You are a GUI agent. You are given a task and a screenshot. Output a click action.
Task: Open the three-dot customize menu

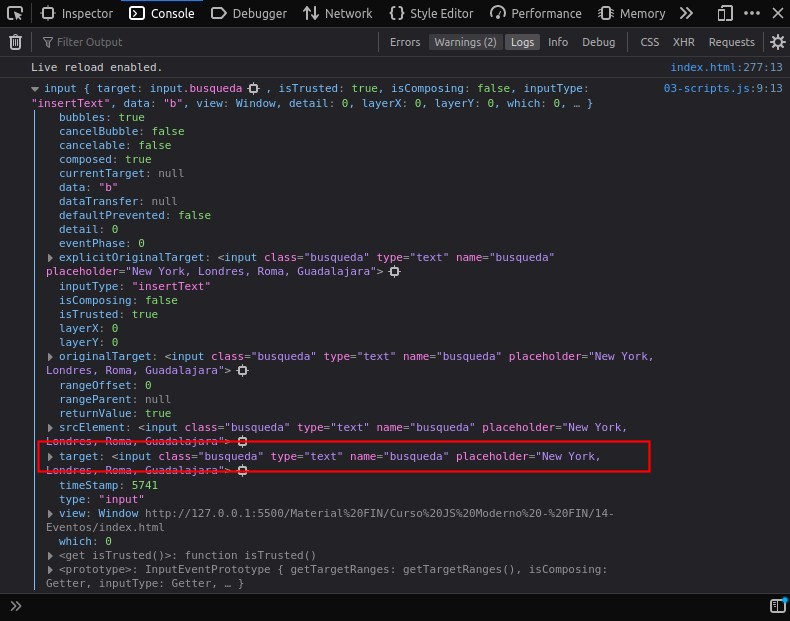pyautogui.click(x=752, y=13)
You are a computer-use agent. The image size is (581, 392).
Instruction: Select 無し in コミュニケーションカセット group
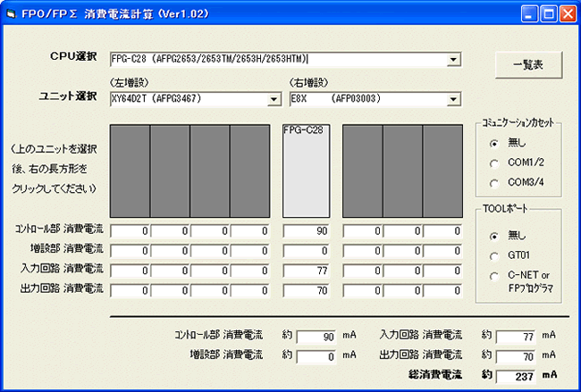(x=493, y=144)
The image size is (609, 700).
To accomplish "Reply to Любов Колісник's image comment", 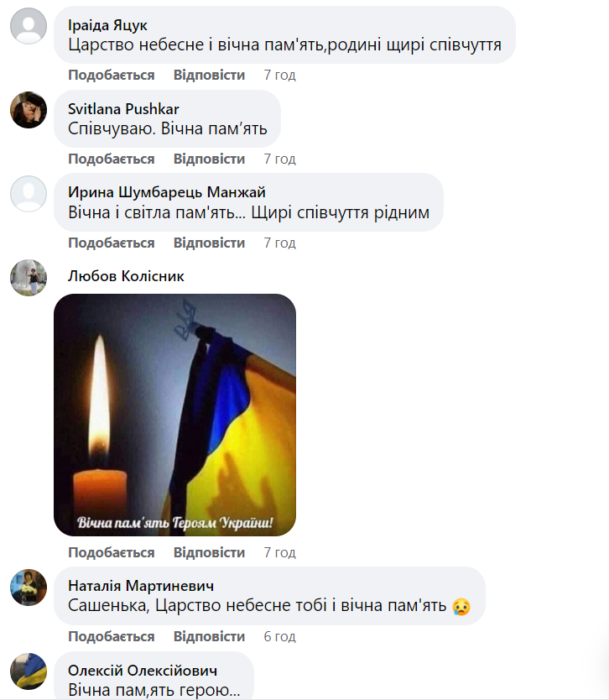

====================

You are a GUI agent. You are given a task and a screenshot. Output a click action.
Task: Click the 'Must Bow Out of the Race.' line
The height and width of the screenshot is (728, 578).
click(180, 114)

====================

* **ASSIGNED TASK**: In the entries above, find the line containing "Task: Open the three-dot customize menu" and the line containing "to Любов Колісник's", then copy both and every line between them exactly, without any picture.

* **ANSWER BOX**:
Task: Open the three-dot customize menu

pyautogui.click(x=752, y=13)
You are a computer-use agent. The image size is (581, 392).
Instruction: Select 無し in コミュニケーションカセット group
(x=493, y=144)
The image size is (609, 700).
To accomplish "Reply to Любов Колісник's image comment", 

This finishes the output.